Statistics with python#

  • Descriptive stats: Summary stats with python (mean, std, sem, CI, median, percentiles, IQR), statistical plots (hist, boxplot, violin)

  • Inferential stats: Hypothesis testing (parametric/nonparametric, paired/unpaired, two-sided/one-sided, Anova)

scipy.stats and numpy cover the basics. For more complex stats use the python package statsmodels or the R-language.

import numpy as np
import scipy
import matplotlib.pyplot as plt

plt.style.use('ncb.mplstyle')

Probability distributions#

Experimental measurements help to draw general conclusions and to derive rules from the investigated interactions of parameters and measured features: One parameter is varied (e.g. an electrical current stimulus on a neuron), while the resulting effect on a feature is measured (e.g. the firing rate of a neuron).
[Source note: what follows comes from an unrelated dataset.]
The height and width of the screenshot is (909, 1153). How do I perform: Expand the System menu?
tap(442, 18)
This would be rather simple if the measured feature would always be the same for a given parameter change. However, in reality this is not the case: Measurements are variable, because even under controlled experimental conditions, one can never control ALL factors that might influence the result. For example, in a behavioral animal experiment, the animal might show different reactions due to being sick, tired or hungry, independently of a well-controlled task. Even if there is a clear dependence between the varied parameters and the measured feature, the feature values willl aways be scattered around the expected value.

Visualizing the frequency distribution of your data using histograms#

The frequency distribution describes how often a measured value occurs and serves to estimate the probability of that measured value. We estimate the frequency distribition using a histograms, which can be used to derive the underlying probability density function.
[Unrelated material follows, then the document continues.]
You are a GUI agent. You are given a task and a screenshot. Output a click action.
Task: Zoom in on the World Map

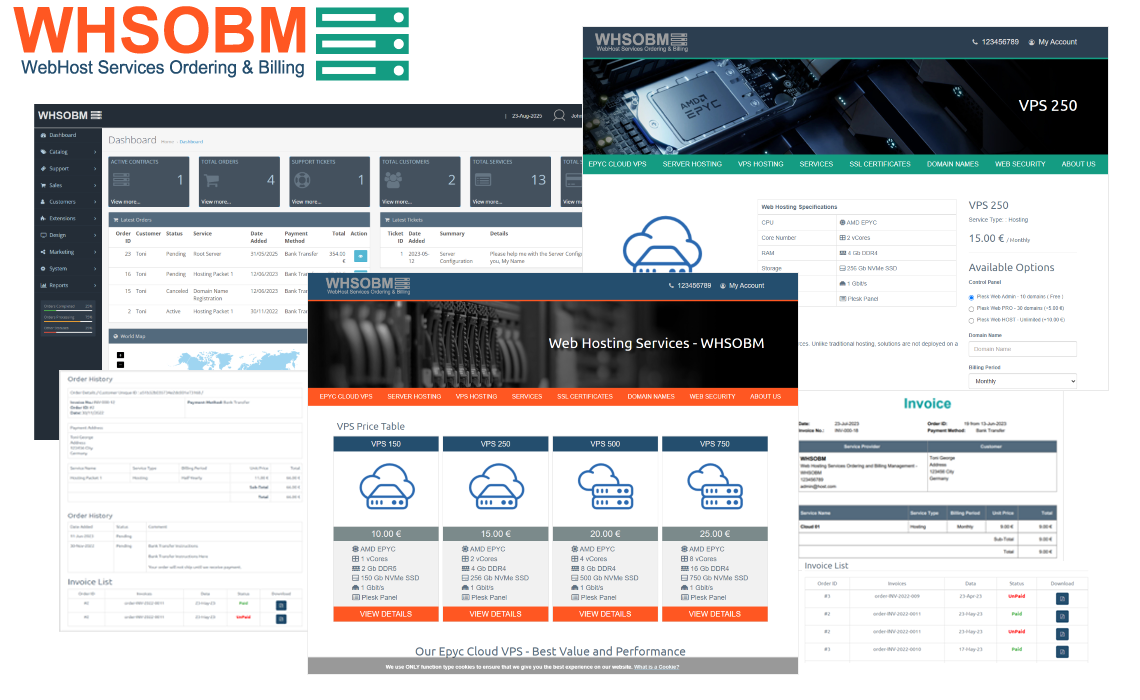pos(121,354)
Histograms show how many of the measured feature values occurred in defined, contiguous ranges (contiguous means that there is no gap between ranges). Each of those ranges (also called “bins”) is represented graphically by a rectangle (or bar). The bar’s height represents the measured frequency (number of samples falling into each bin). The choice of the number and borders of the bins depends on the data, the sample size, and the scientific question. More samples allow more bins and more details. If too many bins are used for a given sample size, some of the bins will by chance be empty, making it difficult to judge the shape of the frequency distribution.
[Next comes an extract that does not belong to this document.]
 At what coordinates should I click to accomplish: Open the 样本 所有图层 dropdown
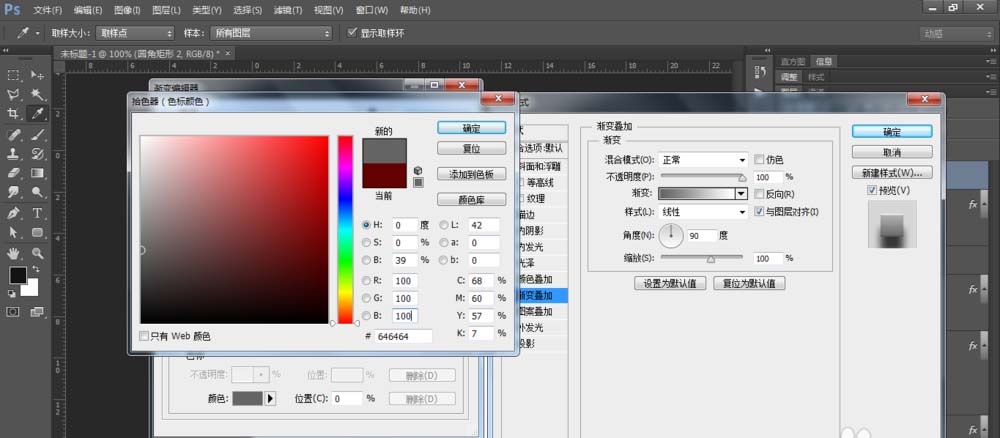click(x=271, y=33)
Probability density function#

In contrast to the frequency distribution, which contains the number of values in each bin, the probability density function indicates probabilities for the occurrence of specific feature values. For continuous numerical data, you could imagine scaling a histogram to relative rather than absolute numbers of occurrences, so that the area under the histogram is 1.0. The height of the bars then corresponds to the fraction of the data points falling into each bin and is independent of the sample size.

Histograms in python#

In python, we can plot a histogram using plt.hist:

n, bins, patches = plt.hist(x, bins, density) (docs)

Arguments:

  • x: your data as a list or numpy array

  • bins: Optional. Number of bins or position of bin edges (defaults to 10 bins with the bin edges chosen based on the data). bins=32 will make a histogram with 32 automatically placed bins, bins=np.arange(0, 5)=[0, 1, 2, 3, 4] will make a histogram with 4 bins with the left edge of the first bin at 0 and the right edge of the last bin at 4.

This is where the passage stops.